> **PASSAGE EXTRAIT**:

--

L’agriculture. En prenant le contrôle d’une partie des plaines de l’Euphrate, l’organisation islamique a mis la main sur la zone agricole la plus fertile de la région. De quoi nourrir ses troupes et la population placée sous sa domination, mais pas seulement : le reste de la Syrie et de l’Irak ne peut se passer de cette production et laisse les commerçants franchir les lignes de front. Ce qui permettrait à Daech d’encaisser de juteux revenus estimés à 200 millions de dollars par an (187 millions d'euros), un chiffre qui ne devrait pas reculer.  

Syrie Etat islamique Raqqa 1280

© Reuters

Les taxes, impôts religieux et extorsions. Il s’agirait de la deuxième source de revenus de l’organisation, estimés à 360 millions de dollars par an (337 millions d'euros). Il faut dire que Daech a la main lourde et taxe à tout va. Tout passage sur son territoire se paie, qu’il s’agisse de personnes ou de biens. Les commerçants et les entreprises doivent également payer une taxe : dans son rapport, le Congrès américain affirme que les pharmacies de Mossoul doivent reverser entre 10 et 35% de leur chiffre d’affaires. De même, les retraits dans les banques qui existent encore seraient ponctionnés à hauteur de 5%.

--

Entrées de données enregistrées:
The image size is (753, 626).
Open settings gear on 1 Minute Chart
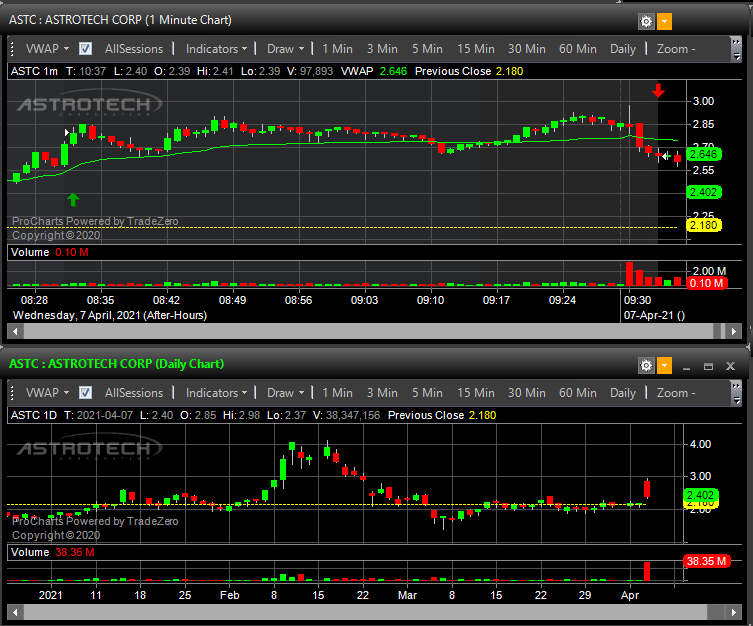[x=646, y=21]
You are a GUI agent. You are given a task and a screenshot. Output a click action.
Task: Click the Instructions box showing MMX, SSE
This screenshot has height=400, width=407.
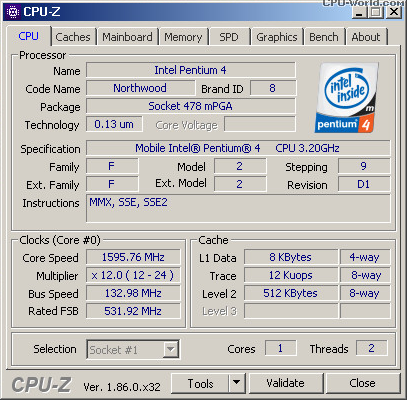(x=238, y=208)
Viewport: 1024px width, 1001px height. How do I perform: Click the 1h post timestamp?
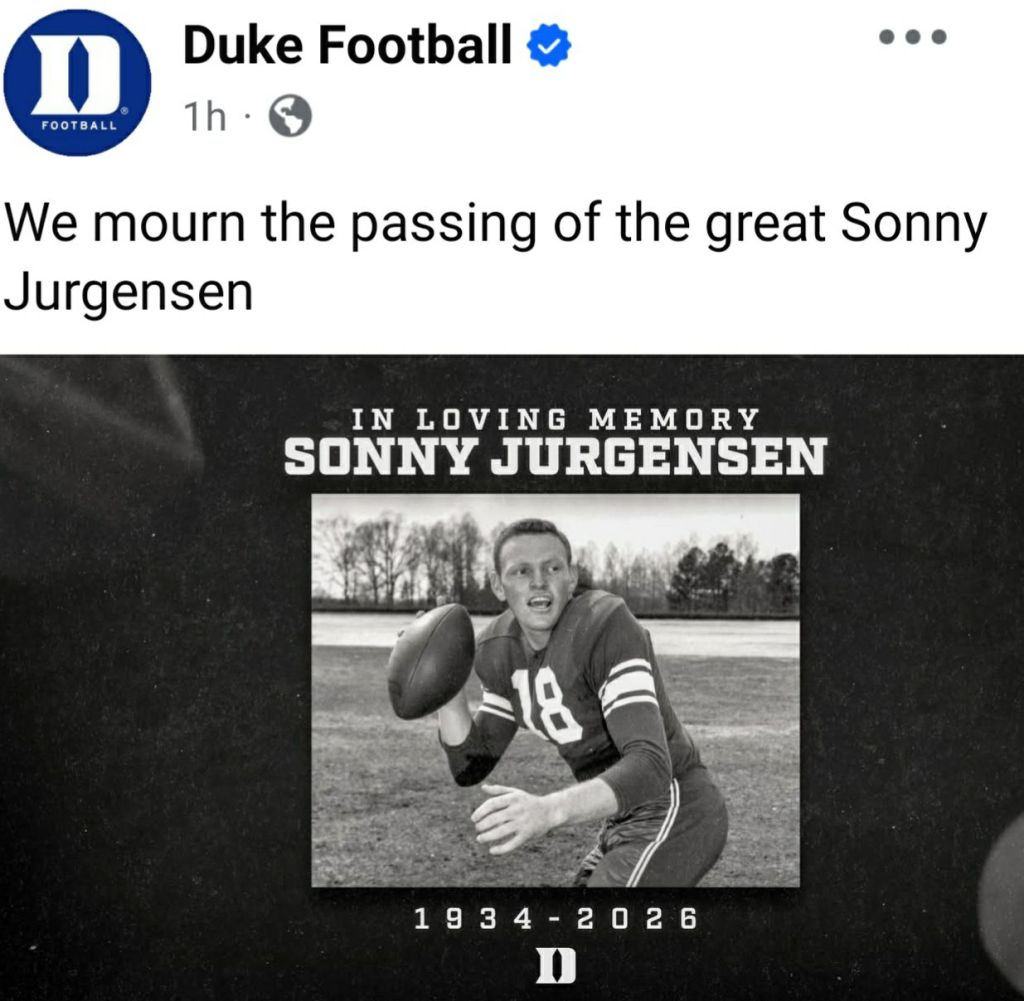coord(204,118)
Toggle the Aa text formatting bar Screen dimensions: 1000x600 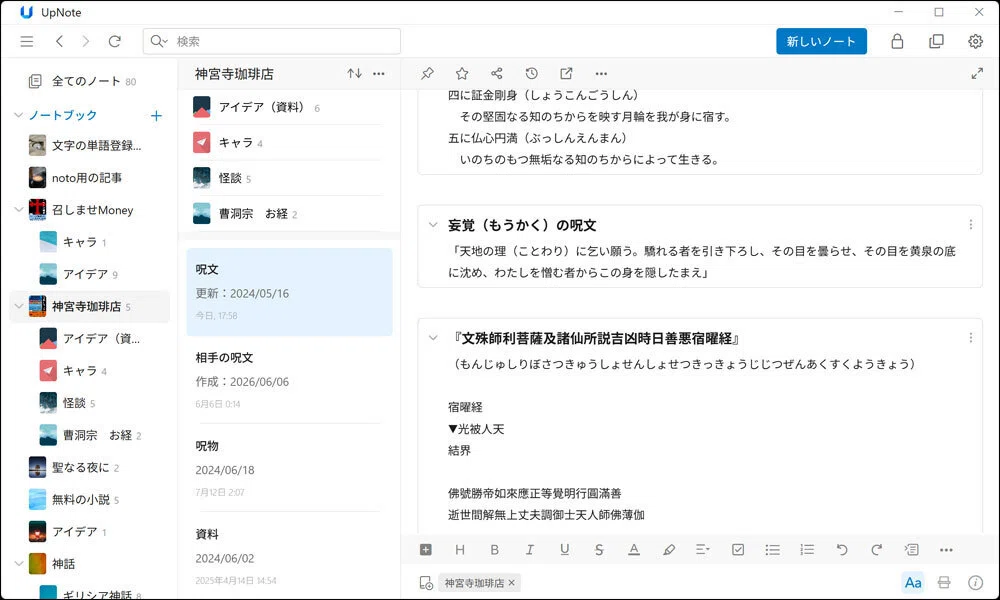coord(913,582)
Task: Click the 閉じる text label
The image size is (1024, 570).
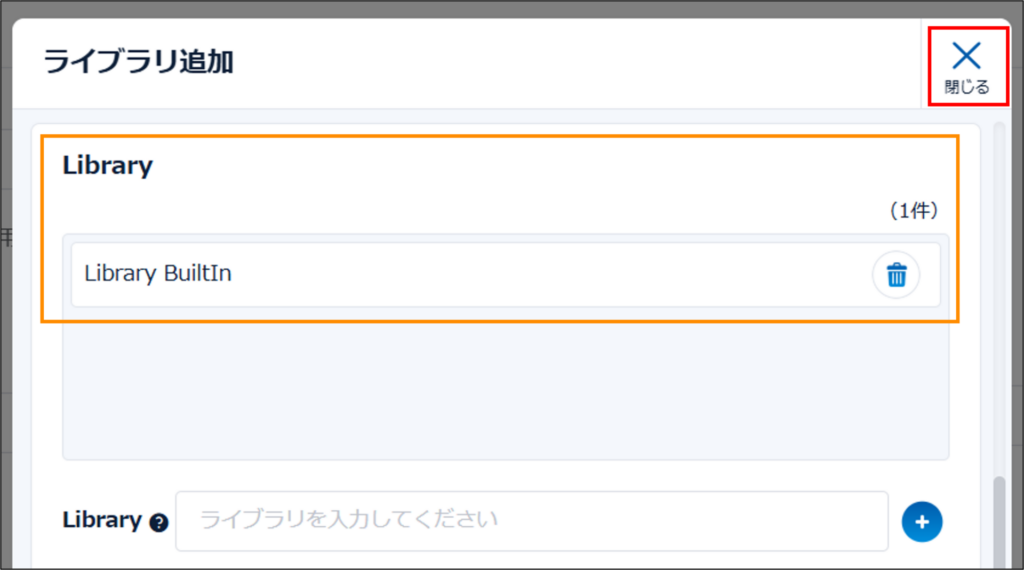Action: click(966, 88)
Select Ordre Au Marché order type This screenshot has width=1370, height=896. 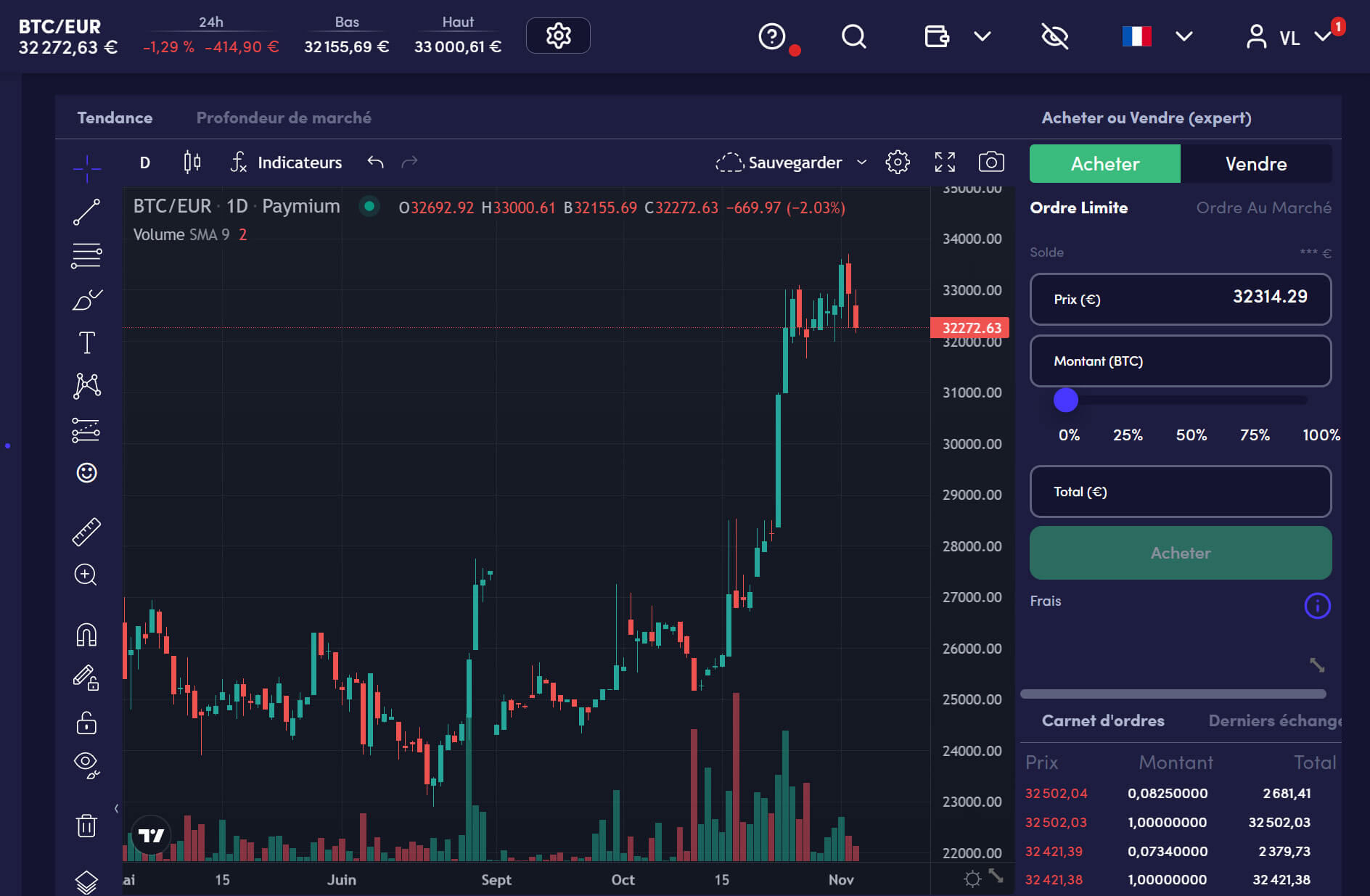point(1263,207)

--

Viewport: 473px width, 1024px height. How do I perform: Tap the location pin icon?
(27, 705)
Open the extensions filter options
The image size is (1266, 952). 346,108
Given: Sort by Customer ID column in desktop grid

--

> **À FAIRE**:
[1] D’après le passage sur les revenus de Daech, quelle part de leur chiffre d’affaires les pharmacies de Mossoul doivent-elles reverser ?
[2] Prolongez le passage sur les revenus de Daech en reprenant juste après sa dernière phrase.

> **RÉPONSES PAR TÂCHE**:
[1] Entre 10 et 35 % de leur chiffre d’affaires.

[2]
Le gouvernement irakien affirme par ailleurs que tous ceux qui suivent des études doivent payer un forfait chaque année : 22 dollars pour le cycle primaire, 43 dollars pour le secondaire et 65 dollars pour l’université. Il y a enfin l’impôt religieux imposé aux non-musulmans, baptisé "jizyah" : tous les monothéistes qui vivent sous la domination de Daech et refusent de se convertir doit le payer ou fuir. Quant aux polythéistes de la région, leur sort est pire : ils sont promis à l’esclavage, notamment sexuel, comme c’est le cas pour les Yézidis.

Mais cette source est elle aussi en train de se tarir : Daech a perdu du terrain, et donc des territoires sur lesquels il peut imposer ses taxes. De plus, toutes les élites de la région ont fini par fuir, privant l’organisation d’autant de taxes.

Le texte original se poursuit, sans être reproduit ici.